New microchip biosensors promote the development of therapeutic drugs

Researchers at Stanford have developed a new biosensor microchip that can accelerate the development of therapeutic drugs. These microchips are packaged in highly sensitive ' nanosensors ' for analyzing how proteins bind to another protein, an important step in determining the effectiveness and possible effects of a drug. potential.

A single centimeter-sized array of nanoscale sensors can simultaneously and continuously control the protein binding event thousands of times the current sensors. This new sensor can identify interactions with higher sensitivity and transport reactants much faster than today's 'gold standard ' gold method .

'You can make thousands, even tens of thousands of different proteins of interest on a chip and run protein-binding tests in one go, ' Gs. Shan Wang said.

' In theory, in one test, you can see the pressure of the drug with every protein in the human body, ' said Dr. Richard Gaster said, and the first author of the study was published in Nature Nanotechnology .

A microchip with an array of nano sensors (orange box).Four target proteins (Y) of drugs with nanotag (brown beads).

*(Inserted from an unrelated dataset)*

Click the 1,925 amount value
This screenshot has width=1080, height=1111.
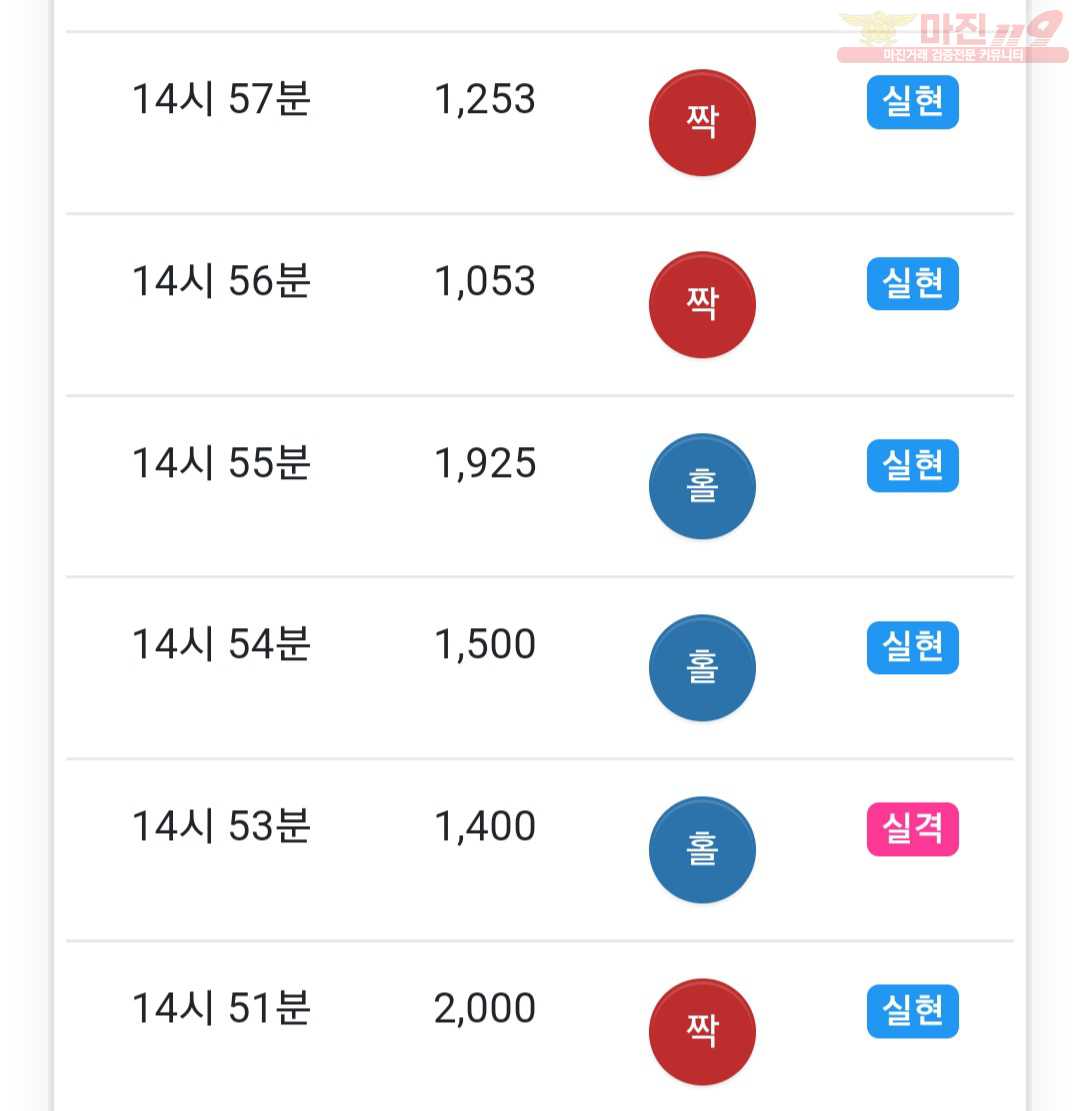pyautogui.click(x=485, y=463)
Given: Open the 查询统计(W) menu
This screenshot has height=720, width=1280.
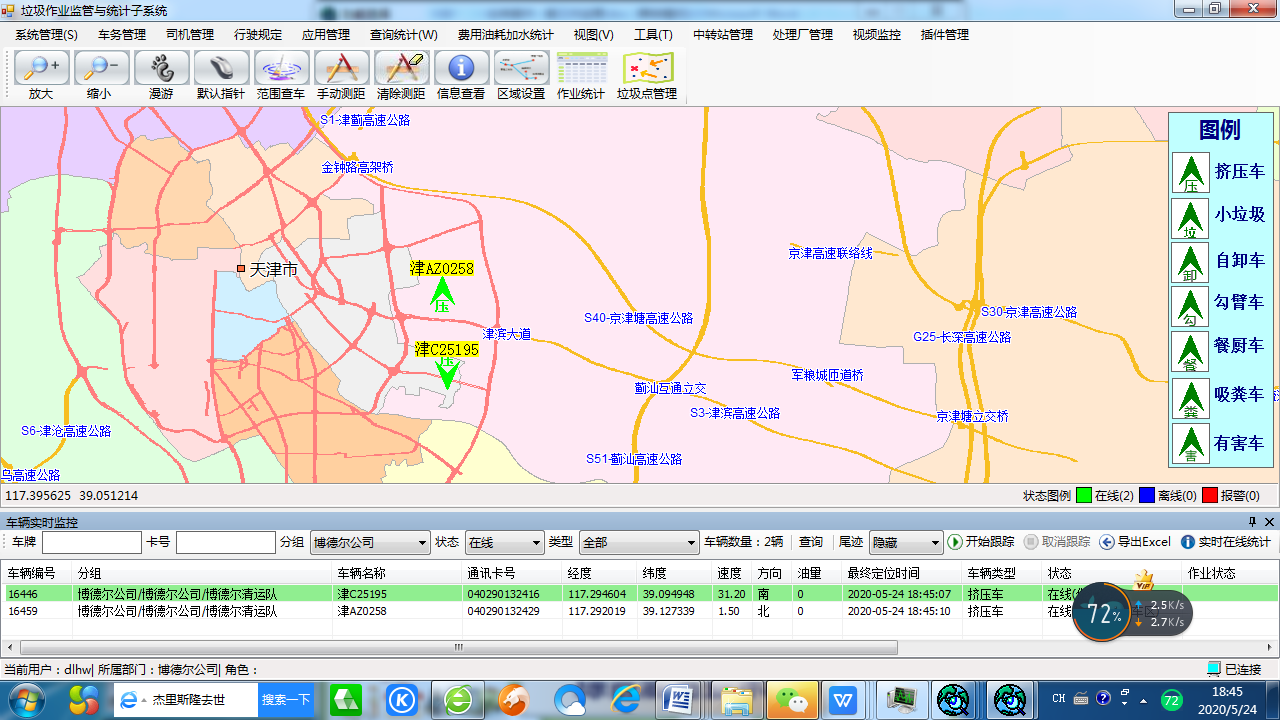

The utility of nano sensor arrays lies in two improvements. First, the use of ' nano-attachment - nanotag ' magnetically attached to the test protein - as a drug - increases the responsiveness of the reaction. Secondly, an analytical model that researchers developed allows them to correctly judge the end result of an interaction based on only a small amount of control information. Current control techniques are no more than 4 simultaneous interactions and this process may take hours.

' I think this technique has the potential to revolutionize the way we do biological tests ,' says Professor P.JUtz of Stanford University Medical Center.

Wang Stone's team members developed a magnetic nanoscale sensor a few years ago and explained its sensitivity in many experiments, in which they showed it could identify the biomarker of inter-protein It is related to mouse blood cancer at one-thousandth of the concentration that current techniques can identify. This study was published in Nature Medicine .

The researchers attached nanotag to the research protein. When the nanotag-binding proteins attached to another protein were attached to a nanosensor, magnetic nanotag changed the magnetic field around the nano sensor at a low level but in a different way confirmed by the detector (the device recognizes ).

GS. Gaster said ' we are experimenting with breast cancer drugs. The task of this drug is to attach the target protein to breast cancer cells as closely as possible. But we also want to know: how does that drug bind to unrelated proteins in the body? '

To determine this, researchers will place breast cancer proteins on nano-sensor arrays, along with proteins from the liver, lungs, kidneys, and any type of tissue of interest. They will take drugs that carry magnetic nanotags and see which proteins the drug will attach to - and how well it will bind.

' We can know the extent of drug binding to breast cancer cells and then to other cells in the body's tissues, organs ,' Gs. Gaster said. ' So we can begin to judge the diverse effects of this drug without putting it in the patient's body.'

The sensitivity increased during the identification process along with magnetic nanotags that allowed Gaster and Wang to determine not only when a link formed but also how strong they were.

' Protein speed when attached and released indicates the strength of the link '. That may be an important factor for many pharmaceuticals.

' I was surprised at the sensitivity achieved. These researchers will identify between 10 and 1000 molecules and that is quite surprising to me , 'Gs. Utz said. ' Nano sensor development is based on the same type of sensor found in a computer hard drive, ' Wang said. ' Because our chips are completely based on microelectronics and existing methods, the number of sensors on an area can be stacked up with a slightly higher cost, ' he said.

Although the chips used in the study are described in the journal Nature Nanotechnology there are more than 1000 sensors per square centimeter, GS. Wang says it doesn't matter when placing 10,000 sensors on a similar footprint.

' It can be stacked with more than 100,000 sensors per square centimeter, but still has not reached the limits of technology in the microelectronics industry. We can see a bright future for nano sensor arrays with superior features, like the fundamental technology that makes the current array of nano sensors, 'Gs. Wang shared.